|Original title||MLA Handbook for Writers of Research Papers|
|Publisher||Modern Language Association of America|
|Pages||xxx + 367|
|LC Class||LB2369 .M52 2021|
MLA Handbook (9th ed., 2021), formerly MLA Handbook for Writers of Research Papers (1977–2009), establishes a system for documenting sources in scholarly writing. It is published by the Modern Language Association, which is based in the United States. According to the organization, their MLA style "has been widely adopted for classroom instruction and used worldwide by scholars, journal publishers, and academic and commercial presses".

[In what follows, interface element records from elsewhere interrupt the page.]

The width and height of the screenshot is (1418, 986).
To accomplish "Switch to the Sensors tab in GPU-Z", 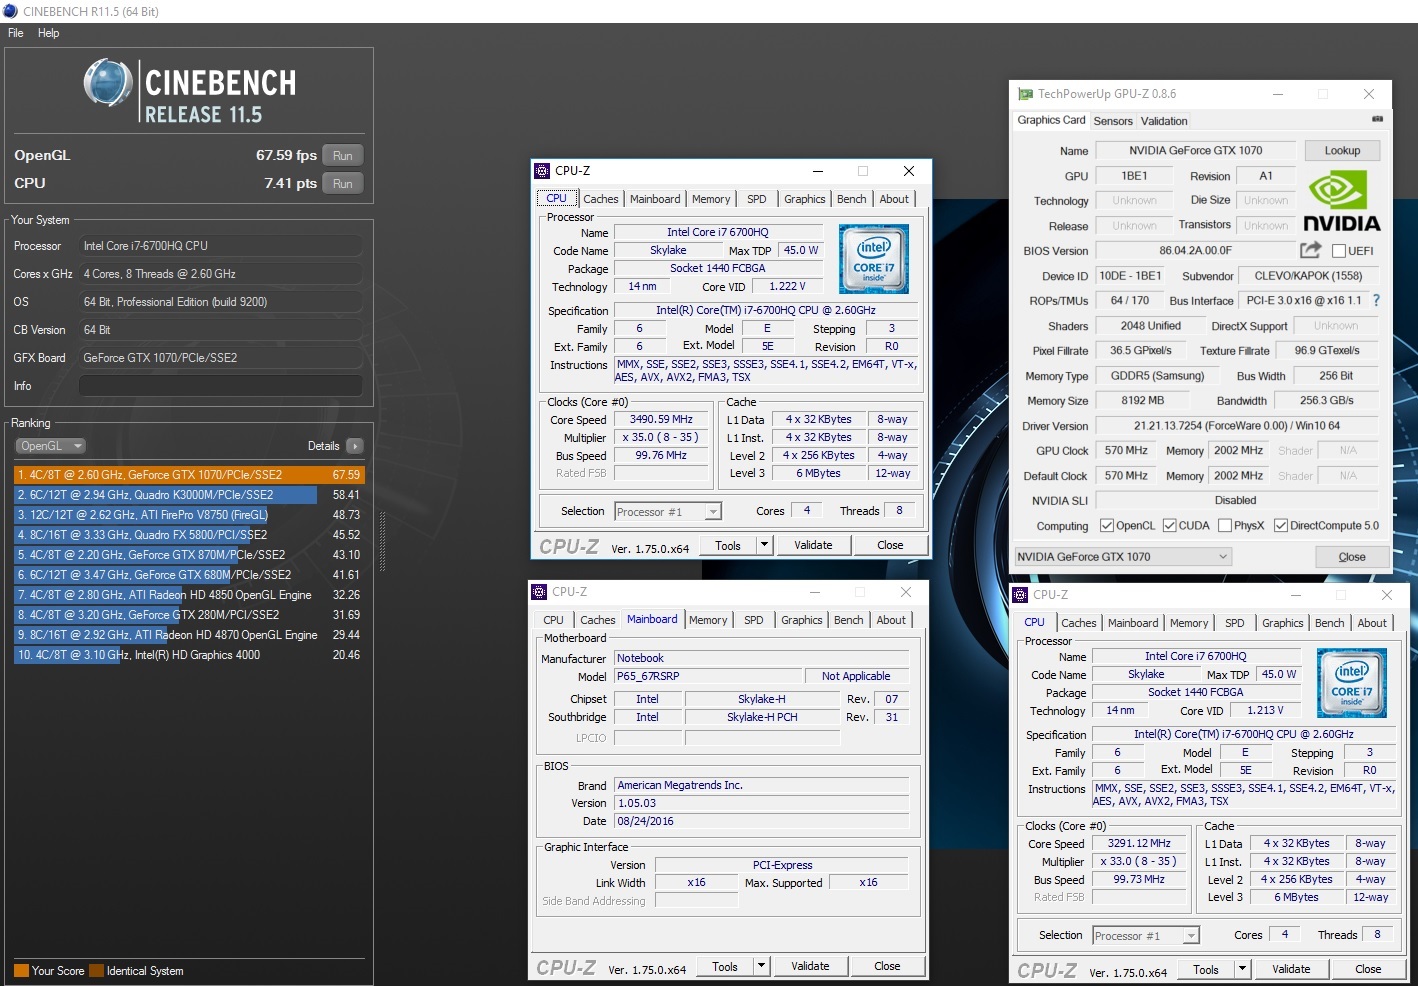I will coord(1112,121).
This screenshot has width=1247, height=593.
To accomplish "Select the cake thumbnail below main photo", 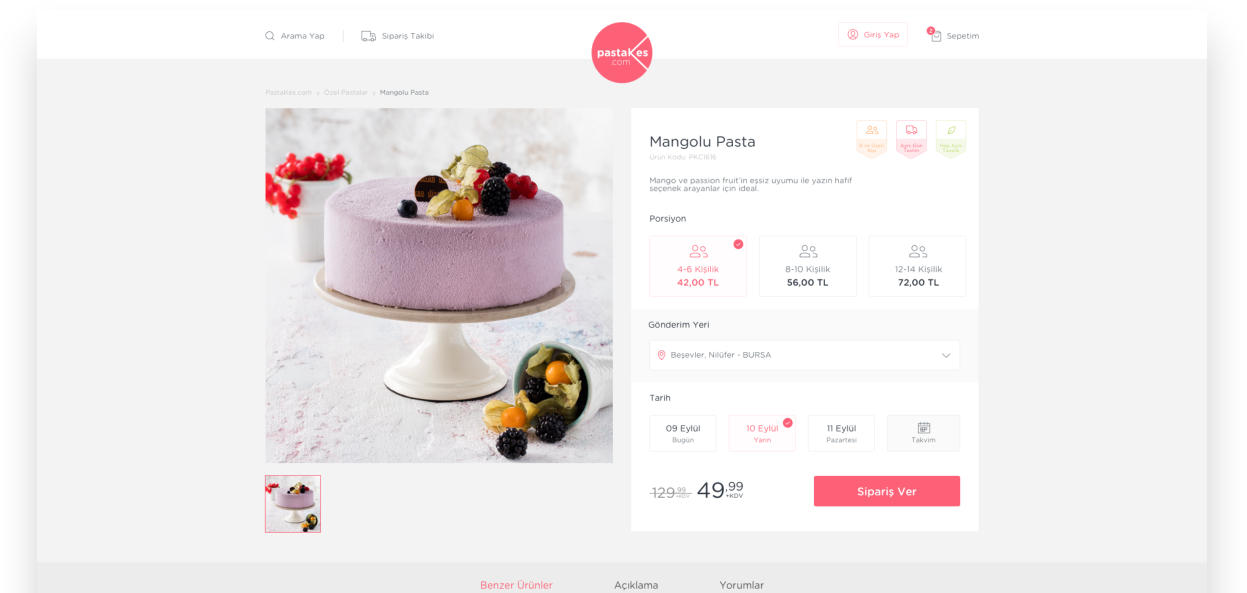I will [293, 504].
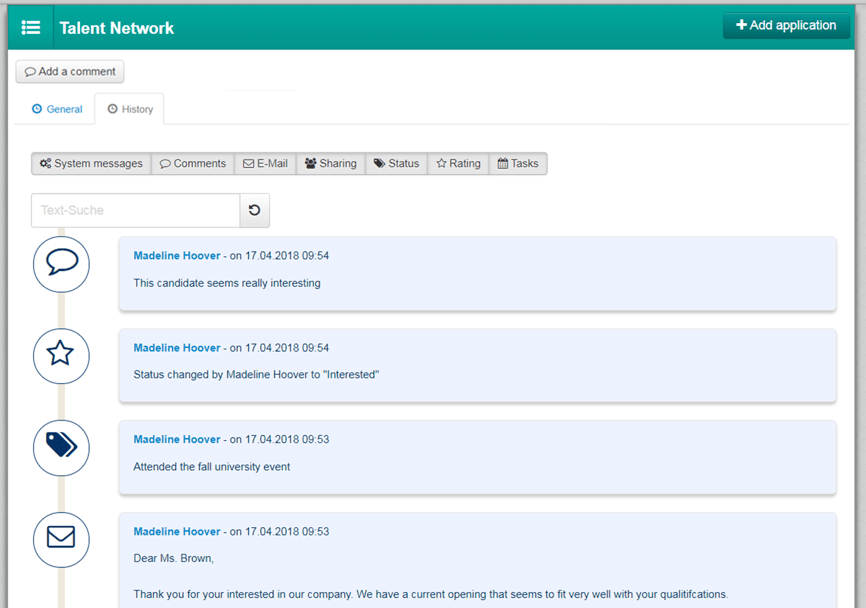866x608 pixels.
Task: Open the hamburger list menu icon
Action: [31, 27]
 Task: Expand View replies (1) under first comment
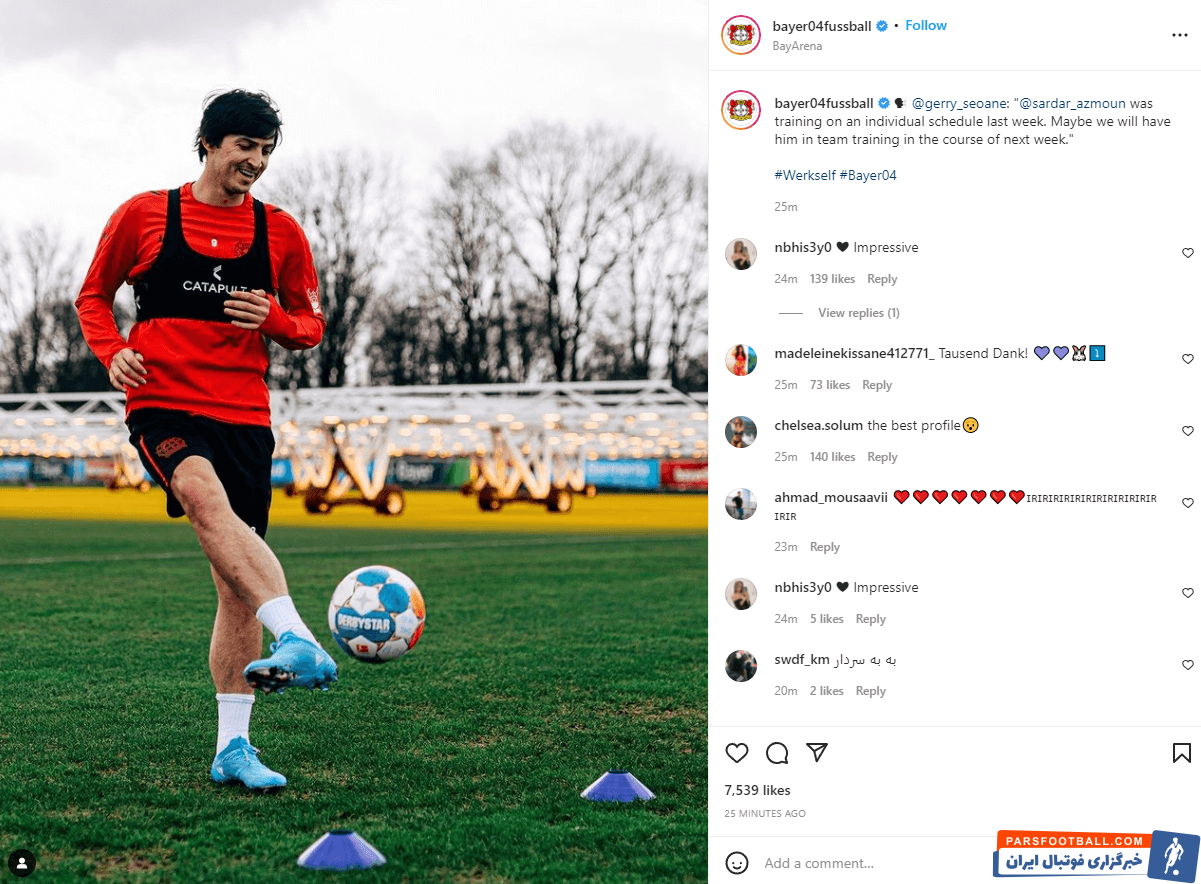click(859, 313)
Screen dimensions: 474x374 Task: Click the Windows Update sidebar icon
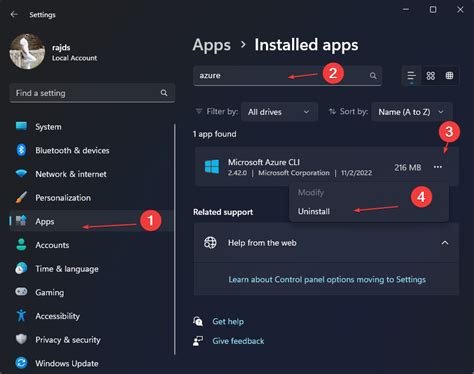[21, 363]
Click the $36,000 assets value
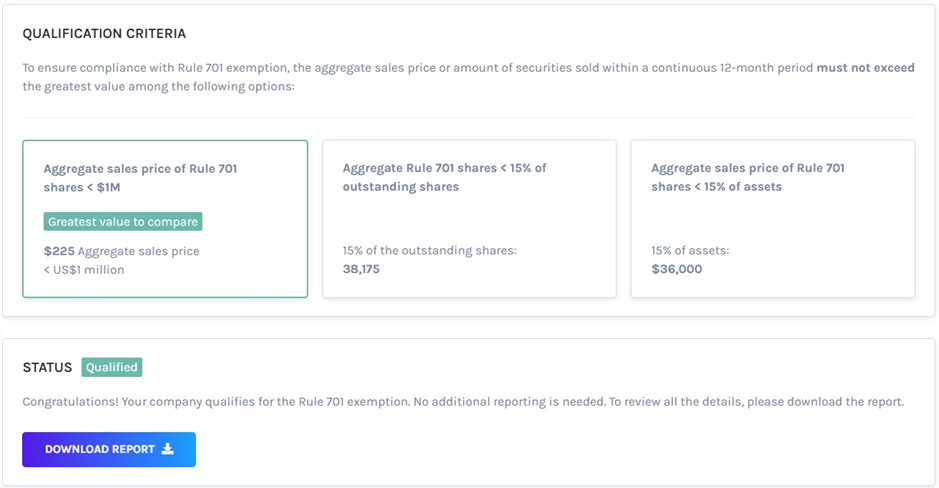 tap(676, 269)
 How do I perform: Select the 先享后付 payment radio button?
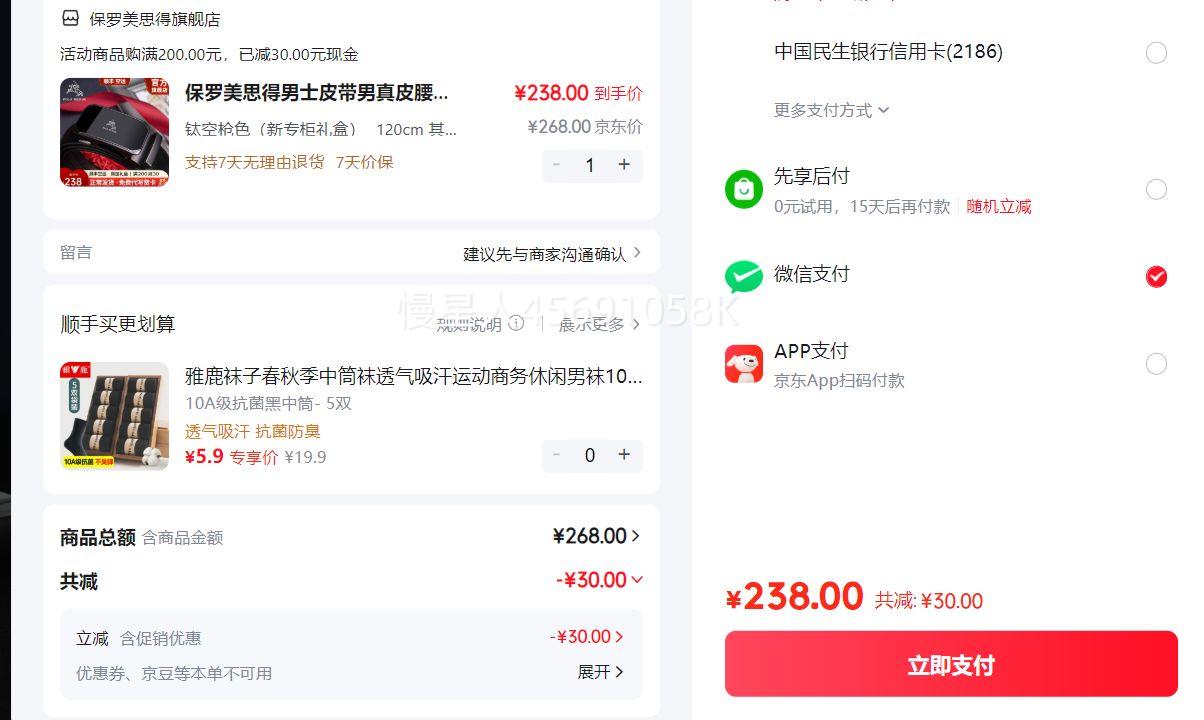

MLA Handbook began as an abridged student version of MLA Style Manual. Both are academic style guides that have been widely used in the United States, Canada, and other countries, providing guidelines for writing and documentation of research in the humanities, such as English studies (including the English language, writing, and literature written in English); the study of other modern languages and literatures, including comparative literature; literary criticism; media studies; cultural studies; and related disciplines. Released in April 2016, the eighth edition of MLA Handbook (like its previous editions) is addressed primarily to secondary-school and undergraduate college and university teachers and students.
MLA announced in April 2016 that MLA Handbook would henceforth be "the authoritative source for MLA style", and that the 2008 third edition of MLA Style Manual would be the final edition of the larger work. The announcement also stated that the organization "is in the process of developing additional publications to address the professional needs of scholars."
MLA Handbook grew out of the initial MLA Style Sheet of 1951 (revised in 1970), a 28-page "more or less official" standard. The first five editions, published between 1977 and 1999 were titled MLA Handbook for Writers of Research Papers, Theses, and Dissertations. The 2003 sixth edition changed the title to MLA Handbook for Writers of Research Papers.
The seventh edition's main changes from the sixth edition were "no longer recogniz[ing] a default medium and instead call[ing] for listing the medium of publication [whether Print or Web or CD] in every entry in the list of works cited", recommending against listing URLs, and preferring italics over underline. Additionally, the seventh edition included a website with the full text of the book. Later online additions allowed for citation of e-books and tweets.
The eighth edition's main changes from the seventh edition are "shift[ing] our focus from a prescriptive list of formats to an overarching purpose of source documentation". Released in spring 2016, it changes the structure of the works cited list, most directly by adding abbreviations for volumes and issues (vol. and no.), pages (p. or pp.), not abbreviating words like "editor" or "translator", using URLs in most instances (though preferring DOI, as in APA), and not favoring the medium of publication. The ninth edition, in 2021, provides more examples, advises more inclusive language, and advises that URLs are optional, with DOI and permalinks being preferred. The ninth edition also provides rules for annotated bibliographies.
The table below identifies the year of publication of each edition of MLA Handbook.
|Original title||MLA Style Manual and Guide to Scholarly Publishing|
|Publisher||Modern Language Association of America|
Published in English
|Media type||Print; large print; also listed as available as audiobook|
|Pages||xxiv & 336|
|LC Class||PN147 .G444 2008|
|Preceded by||MLA Style Manual and Guide to Scholarly Publishing (2nd ed., by Joseph Gibaldi)'|
MLA Style Manual, previously titled MLA Style Manual and Guide to Scholarly Publishing in its second (1998) and third edition (2008), was an academic style guide by the United States-based Modern Language Association of America (MLA) first published in 1985. MLA announced in April 2016 that the publication would be discontinued: the third edition would be the last and was to be "taken out of print". The announcement also said that what began as an abridged version for students, MLA Handbook, was to be after that point "the authoritative source for MLA style", and that the organization was "in the process of developing additional publications to address the professional needs of scholars".
MLA documentation style is used in scholarship throughout the humanities, especially in English studies, modern languages and literatures, comparative literature, literary criticism, media studies, cultural studies, and related disciplines.
MLA Style Manual was one of two books on MLA documentation style published by the MLA. While MLA Handbook is aimed at secondary and post-secondary students and their teachers, the intended audience of MLA Style Manual primarily consisted of graduate students, academic scholars, professors, professional writers, and editors.
Both MLA Handbook and MLA Style Manual were preceded by a slim booklet titled MLA Style Sheet, first published in 1951  and revised in 1970. The Style Sheet was allowed to go out of print after the commercial success of the Handbook, creating the need for the Manual as a companion to the Handbook.
MLA Style Manual was scheduled to go out of print in 2016. In April 2017, the organization said it would be "developing additional publications to address the professional needs of scholars".